Though most of the playing with syntax works and surprises, such as:
     ‘suddenly she is red carpet glamour,’
 from the poem ‘Speechless’'. in another line from the same poem,
    ‘Stepping into the dress her aunt                barges in’
confuses without a comma following ‘dress’. 


The self in the outfit creates its own excitement and drama, which is a good way of showing ​how the outer image of the dress affects the inner emotional state:
     ‘satisfied, her aunt whisks off to paparazzi loiter in the living room’.

Throughout this collection the body and the image it makes is rarely static.  The fact that it moves adds to the believability and the theatrics of its situations:
     ‘Leant arms sweat slew off table as if tipsy’.

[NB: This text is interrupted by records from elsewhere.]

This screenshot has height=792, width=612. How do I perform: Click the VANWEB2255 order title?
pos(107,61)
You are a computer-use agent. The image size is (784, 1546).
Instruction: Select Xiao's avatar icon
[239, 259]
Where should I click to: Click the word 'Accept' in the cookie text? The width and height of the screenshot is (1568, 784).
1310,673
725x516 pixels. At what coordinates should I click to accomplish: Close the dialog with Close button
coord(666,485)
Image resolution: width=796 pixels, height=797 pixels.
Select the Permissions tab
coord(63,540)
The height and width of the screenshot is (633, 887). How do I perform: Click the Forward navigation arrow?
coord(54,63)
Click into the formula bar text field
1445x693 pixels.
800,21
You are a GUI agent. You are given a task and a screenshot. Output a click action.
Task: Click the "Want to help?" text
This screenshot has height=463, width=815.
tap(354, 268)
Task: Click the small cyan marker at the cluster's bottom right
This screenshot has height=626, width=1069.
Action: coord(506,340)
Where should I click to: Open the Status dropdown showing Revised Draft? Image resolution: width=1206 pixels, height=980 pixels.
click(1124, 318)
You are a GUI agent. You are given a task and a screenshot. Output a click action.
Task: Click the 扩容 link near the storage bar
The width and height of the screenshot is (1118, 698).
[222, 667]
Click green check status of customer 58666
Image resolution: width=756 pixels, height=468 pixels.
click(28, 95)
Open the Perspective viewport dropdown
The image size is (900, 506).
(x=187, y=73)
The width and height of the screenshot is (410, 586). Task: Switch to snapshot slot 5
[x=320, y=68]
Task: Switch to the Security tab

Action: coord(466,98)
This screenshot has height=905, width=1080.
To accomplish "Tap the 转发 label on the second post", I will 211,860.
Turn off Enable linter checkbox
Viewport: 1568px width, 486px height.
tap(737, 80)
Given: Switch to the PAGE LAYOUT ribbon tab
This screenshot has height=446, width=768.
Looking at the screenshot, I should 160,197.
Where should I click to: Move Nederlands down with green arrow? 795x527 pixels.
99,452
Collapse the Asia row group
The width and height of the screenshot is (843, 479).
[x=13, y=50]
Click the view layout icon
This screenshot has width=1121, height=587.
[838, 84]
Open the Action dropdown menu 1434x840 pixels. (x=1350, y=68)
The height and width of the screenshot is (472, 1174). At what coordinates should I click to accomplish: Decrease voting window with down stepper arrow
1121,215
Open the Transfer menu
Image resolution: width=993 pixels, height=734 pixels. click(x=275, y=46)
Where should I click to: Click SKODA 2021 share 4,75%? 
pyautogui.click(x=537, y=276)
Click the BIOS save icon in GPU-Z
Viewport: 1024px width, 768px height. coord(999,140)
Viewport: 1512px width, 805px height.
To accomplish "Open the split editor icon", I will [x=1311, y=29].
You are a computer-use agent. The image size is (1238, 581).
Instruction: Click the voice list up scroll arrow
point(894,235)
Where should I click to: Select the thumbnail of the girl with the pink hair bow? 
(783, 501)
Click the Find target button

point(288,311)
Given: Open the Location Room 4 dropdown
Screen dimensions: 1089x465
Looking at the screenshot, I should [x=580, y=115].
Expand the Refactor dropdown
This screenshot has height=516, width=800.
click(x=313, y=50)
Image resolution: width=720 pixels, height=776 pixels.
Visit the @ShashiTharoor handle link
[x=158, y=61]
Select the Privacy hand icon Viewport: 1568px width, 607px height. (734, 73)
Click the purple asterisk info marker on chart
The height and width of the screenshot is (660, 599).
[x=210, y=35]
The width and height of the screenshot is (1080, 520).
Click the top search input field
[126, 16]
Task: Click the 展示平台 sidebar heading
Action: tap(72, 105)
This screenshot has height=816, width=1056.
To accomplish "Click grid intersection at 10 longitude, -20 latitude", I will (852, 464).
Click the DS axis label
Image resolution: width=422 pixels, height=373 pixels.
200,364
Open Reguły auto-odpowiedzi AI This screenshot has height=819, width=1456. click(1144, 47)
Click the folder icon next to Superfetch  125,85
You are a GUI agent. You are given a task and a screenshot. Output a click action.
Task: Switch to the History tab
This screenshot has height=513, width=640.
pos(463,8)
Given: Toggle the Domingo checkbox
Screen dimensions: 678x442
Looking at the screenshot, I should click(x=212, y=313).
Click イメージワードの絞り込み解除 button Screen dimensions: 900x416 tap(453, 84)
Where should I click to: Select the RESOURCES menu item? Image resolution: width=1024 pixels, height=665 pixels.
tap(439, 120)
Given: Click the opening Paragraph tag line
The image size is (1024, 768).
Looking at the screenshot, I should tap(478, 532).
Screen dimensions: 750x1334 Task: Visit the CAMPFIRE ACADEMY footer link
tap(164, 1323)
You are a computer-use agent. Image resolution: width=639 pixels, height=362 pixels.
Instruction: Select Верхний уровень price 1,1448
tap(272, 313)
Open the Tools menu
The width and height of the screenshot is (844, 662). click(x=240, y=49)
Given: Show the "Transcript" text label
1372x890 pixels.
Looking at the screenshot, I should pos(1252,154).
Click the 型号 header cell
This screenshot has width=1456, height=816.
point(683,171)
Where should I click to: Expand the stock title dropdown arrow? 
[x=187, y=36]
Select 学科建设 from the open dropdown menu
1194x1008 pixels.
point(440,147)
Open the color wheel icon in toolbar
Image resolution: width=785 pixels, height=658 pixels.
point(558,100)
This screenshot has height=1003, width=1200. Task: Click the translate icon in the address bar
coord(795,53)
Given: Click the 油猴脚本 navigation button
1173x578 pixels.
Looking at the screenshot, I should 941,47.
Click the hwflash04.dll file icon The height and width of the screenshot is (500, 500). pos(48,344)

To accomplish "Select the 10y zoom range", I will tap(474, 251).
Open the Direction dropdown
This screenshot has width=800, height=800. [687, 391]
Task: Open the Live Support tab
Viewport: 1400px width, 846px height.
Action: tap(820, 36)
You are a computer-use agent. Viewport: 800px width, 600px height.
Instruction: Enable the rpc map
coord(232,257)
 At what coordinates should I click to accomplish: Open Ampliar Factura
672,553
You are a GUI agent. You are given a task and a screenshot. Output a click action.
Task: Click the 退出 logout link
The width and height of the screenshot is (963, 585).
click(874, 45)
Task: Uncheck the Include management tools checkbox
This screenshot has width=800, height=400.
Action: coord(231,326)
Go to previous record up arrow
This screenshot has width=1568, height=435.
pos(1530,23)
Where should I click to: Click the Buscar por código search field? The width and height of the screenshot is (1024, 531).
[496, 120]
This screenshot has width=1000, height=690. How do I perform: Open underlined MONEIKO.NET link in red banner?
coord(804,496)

There is hyper-awareness of how the persona’s own presented image contrasts with that of other women:
     ‘Q-tip thin in linen shifts; they cat walk the city’.
 
Self-confidence is frequently a precarious business.  Clothes are a minefield and often can’t be trusted, for example:
     ‘folds do not camouflage but balloon me to morbidly obese’.
 
Clothes are always a matter of judgement: 
     ‘Envy prickles as I dig into my chocolate pudding,’
Their emotional value cuts deep.
 
The description of clothes is exquisite, as in…
     ‘Collar secured by midnight velvet tie’.
‘Midnight’ also evokes the romance of night life.  We all put on clothes to become someone else:
     ‘peacock strutting over to buy a girl a drink,
     them stroking his cony soft shoulder length hair
     as he Jagger charmed them’.
 
Sometimes the person behind the clothes is elusive:
    ‘full visor slapped down like a knight into battle,’
and reality changes with the fantasy of each outfit.  Life is lived in and out of the dressing-up box.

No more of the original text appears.